The BlackBerry, Rebuilt, Lives to Fight Another Day
The camera software is terrific. One feature, Time Shift, is mind-blowing. You take a photo of people—then, with your finger on a face, you can dial forward or backward up to two seconds in time, seeking that perfect expression. You repeat with the next face, and the next, until you've dialed up the perfect fraction of a second, independently, for each person in the shot. Admit it: that's brilliant.
The BlackBerry 10 neatly solves a huge problem for corporate techies: how to keep employees' work phones secure in a world where people also use their phones for personal things.

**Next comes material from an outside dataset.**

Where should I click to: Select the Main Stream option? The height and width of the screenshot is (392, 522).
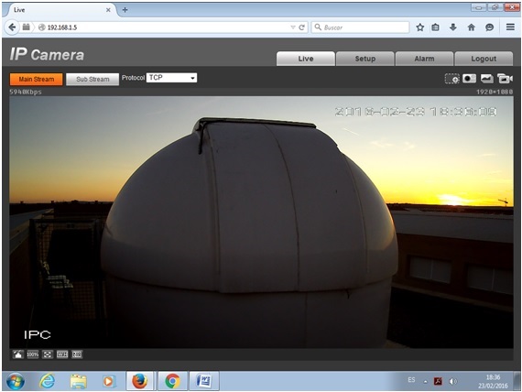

If a company has RIM's corporate software suite, they can create separate worlds on each phone: personal and work, with distinct calendars, address books, wallpaper and even app collections. They appear together—but without the work password, only the personal stuff is visible.
When the employee leaves the company, one stroke deletes the whole corporate or personal half.
The popular BlackBerry Message (BBM) service now lets you make free phone calls and video calls over the Internet. You can even screencast: share what you're doing on your screen with your conversation partner—a map, an app, a photographic snap. (BlackBerry 10 required; older BlackBerry models can use BBM only for texts.)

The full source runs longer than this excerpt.